We’ve got it

We’ll stay at the lovely Blomberg. The final stage of the search for the digital twin takes us to the heart of Phoenix Contact. The company’s own tool shop is one of the flagships of the company. And this is where we actually find it – the first digital twin of our hunt!

Stefan Flachmann and Frank Knafla

One of the entrepreneurial strengths of Phoenix Contact has always been its vertical range of manufacturing, which also includes the in-house manufacturing of machines and tools for production.

The first stop starts in the office of Dr. Sven Holsten, Head of Toolmaking. And then we go straight back out the door with him, where an impressive touch screen is installed. “Here we see the real digital twin in its application,” explains the doctoral graduate mechanical engineer. “All of the datasets for our tools, in other words, the master data, costs, dates, activities, images, and time windows, can be retrieved and viewed here. From anywhere in the world, and in real time.” The injection mold tools are tracked using RFID technology. “A total of 1,400 tools are currently in use at our production sites in Germany and Poland.”

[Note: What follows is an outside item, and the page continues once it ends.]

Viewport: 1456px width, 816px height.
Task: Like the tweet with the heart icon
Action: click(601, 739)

When we move into production, the application becomes clear: “In order to make handling our tools faster, we use augmented reality in toolmaking,” explains Stefan Flachmann, who is responsible for manufacturing the special tools. “Using smartglasses allows the machine operator to set up tools independently when a refit is necessary. By displaying information about the real image, the employee is guided in such a way that they always carry out the optimal next work step.”

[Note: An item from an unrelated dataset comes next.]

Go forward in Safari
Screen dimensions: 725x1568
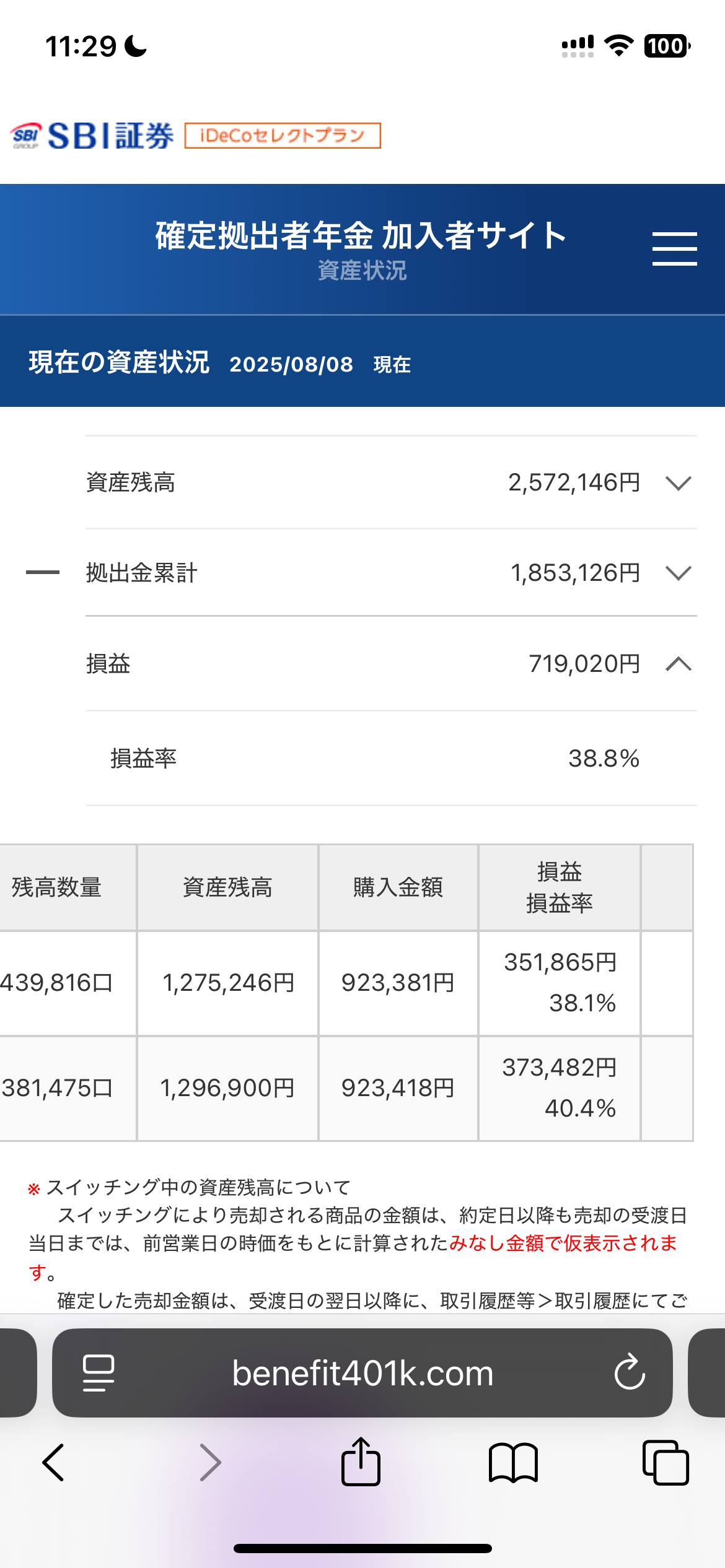pos(210,1463)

The pure assembly work is not the only advantage of this use of the digital image. “By superimposing the digital twin, we can perform an optimized quality control inspection immediately. When changes are made, the system is always up to date, without the need to reprint manuals and then distribute them again. This helps to avoid mistakes that would otherwise occur from time to time due to the different levels of knowledge the respective colleagues have.”

How do you like your twin?

A few steps down the line, we are met by Henrik Urhahn. He is responsible for the measuring technology in the in-house tool shop. And he produces a digital twin with polystyrene blocks and computer tomography. This unusual combination is quickly explained. “We position our real tools with the help of polystyrene, because it is invisible when scanned by the X-ray machine.” When the component to be measured is inserted into the tomography machine, around 1,500 images are taken from all angles. “This will give us a 360-degree view in about an hour and a half. This used to involve laborious individual work with calipers, and it took days.”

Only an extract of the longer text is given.